Shortest Path Problem

Finding the best route between two cities, given a complicated road network; or transmitting a message between two computers along a network of hundreds of computers, are all classified as the shortest path problem.


Dijkstra's Algorithm

Dijkstra's algorithm was designed to find the shortest path, in a weighted graph, between two points \(a\) and \(z\). This is done by initially labeling each vertex other than \(a\) with \(\infty\), labeling \(a\) with \(0\), and then modifying the labels as shortest paths within the graph were constructed. These labels are temporary; they become permanent when it becomes apparent that a label could never become smaller.

If this process is continued until every vertex in a connected, weighted graph has a permanent label, then the lengths of the shortest paths from \(a\) to each other vertex of the graph are determined.

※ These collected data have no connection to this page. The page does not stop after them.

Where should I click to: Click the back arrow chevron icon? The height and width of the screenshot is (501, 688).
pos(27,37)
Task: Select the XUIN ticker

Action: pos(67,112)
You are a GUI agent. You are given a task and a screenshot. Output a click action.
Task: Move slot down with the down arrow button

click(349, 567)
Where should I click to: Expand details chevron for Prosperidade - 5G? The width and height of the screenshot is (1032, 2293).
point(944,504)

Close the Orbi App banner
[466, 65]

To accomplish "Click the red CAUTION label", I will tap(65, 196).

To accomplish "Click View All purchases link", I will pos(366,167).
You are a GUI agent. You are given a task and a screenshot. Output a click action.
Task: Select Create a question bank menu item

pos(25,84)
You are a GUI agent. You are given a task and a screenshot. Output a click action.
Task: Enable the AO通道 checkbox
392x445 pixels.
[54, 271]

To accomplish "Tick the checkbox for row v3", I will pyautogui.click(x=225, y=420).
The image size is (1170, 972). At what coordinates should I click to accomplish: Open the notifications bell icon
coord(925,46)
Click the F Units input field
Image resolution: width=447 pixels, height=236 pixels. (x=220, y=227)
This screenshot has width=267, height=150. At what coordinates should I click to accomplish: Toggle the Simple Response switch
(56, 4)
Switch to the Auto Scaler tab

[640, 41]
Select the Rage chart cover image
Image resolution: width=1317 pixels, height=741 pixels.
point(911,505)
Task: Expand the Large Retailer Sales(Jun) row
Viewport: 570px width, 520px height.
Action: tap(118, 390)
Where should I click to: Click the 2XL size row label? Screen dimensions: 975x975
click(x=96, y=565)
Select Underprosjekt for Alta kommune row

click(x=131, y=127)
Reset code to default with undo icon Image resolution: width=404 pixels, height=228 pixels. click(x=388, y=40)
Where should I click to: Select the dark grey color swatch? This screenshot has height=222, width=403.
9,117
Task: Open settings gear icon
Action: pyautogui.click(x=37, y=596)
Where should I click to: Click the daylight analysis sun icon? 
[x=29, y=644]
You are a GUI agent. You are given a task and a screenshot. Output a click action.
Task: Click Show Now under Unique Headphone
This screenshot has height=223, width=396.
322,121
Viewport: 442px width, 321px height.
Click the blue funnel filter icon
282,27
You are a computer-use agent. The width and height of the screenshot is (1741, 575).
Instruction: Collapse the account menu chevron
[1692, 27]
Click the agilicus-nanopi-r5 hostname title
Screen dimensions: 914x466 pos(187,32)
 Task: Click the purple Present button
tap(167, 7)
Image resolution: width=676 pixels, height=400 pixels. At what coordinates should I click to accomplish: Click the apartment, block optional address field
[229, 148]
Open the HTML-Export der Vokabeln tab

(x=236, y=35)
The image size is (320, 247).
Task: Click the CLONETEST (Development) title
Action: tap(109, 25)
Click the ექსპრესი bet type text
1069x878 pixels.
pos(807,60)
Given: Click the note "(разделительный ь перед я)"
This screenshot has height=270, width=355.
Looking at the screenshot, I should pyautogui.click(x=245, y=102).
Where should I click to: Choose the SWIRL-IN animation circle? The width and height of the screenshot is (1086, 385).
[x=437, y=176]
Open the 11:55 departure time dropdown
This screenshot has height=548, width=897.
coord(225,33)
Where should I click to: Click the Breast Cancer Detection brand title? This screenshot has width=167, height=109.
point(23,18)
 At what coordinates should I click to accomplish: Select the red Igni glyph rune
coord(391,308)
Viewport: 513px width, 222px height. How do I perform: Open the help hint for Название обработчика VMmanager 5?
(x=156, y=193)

As an example, we use this algorithm to find the shortest path between \(a\) and \(z\) in the graph below:

Dijkstra's Algorithm Example

  1. The only paths starting at \(a\) that contain no vertex other than \(a\) are formed by adding an edge that has \(a\) as one endpoint. These paths have only one edge. They are \(a,b\) of length \(4\) and \(a,d\) of length \(2\). It follows that \(d\) is the closest vertex to \(a\) with length \(2\).
  2. The second closet vertex can be found by examining all paths that begin with the shortest path from \(a\) to a vertex in the set \(\{a,d\}\), followed by an edge that has one endpoint in \(\{a,d\}\) and its other endpoint not in this set. There are two such paths to consider, \(a,d,e\) of length \(7\) and \(a,b\) of length \(4\). Hence, the second closet vertex to \(a\) is \(b\) with length \(4\).
  3. Examine \(\{a,d,b\}\). There are three such paths, \(a,b,c\) of length \(7\), \(a,b,e\) of length \(7\), and \(a,d,e\) of length \(5\). We then choose \(a,d,e\) of length \(5\).
  4. Examine \(\{a,d,b,e\}\). There are two such paths, \(a,b,c,\) of length \(7\) and \(a,d,e,z\) of length \(6\). So the shortest path from \(a\) to \(z\) is \(a,d,e,z\) with length \(6\).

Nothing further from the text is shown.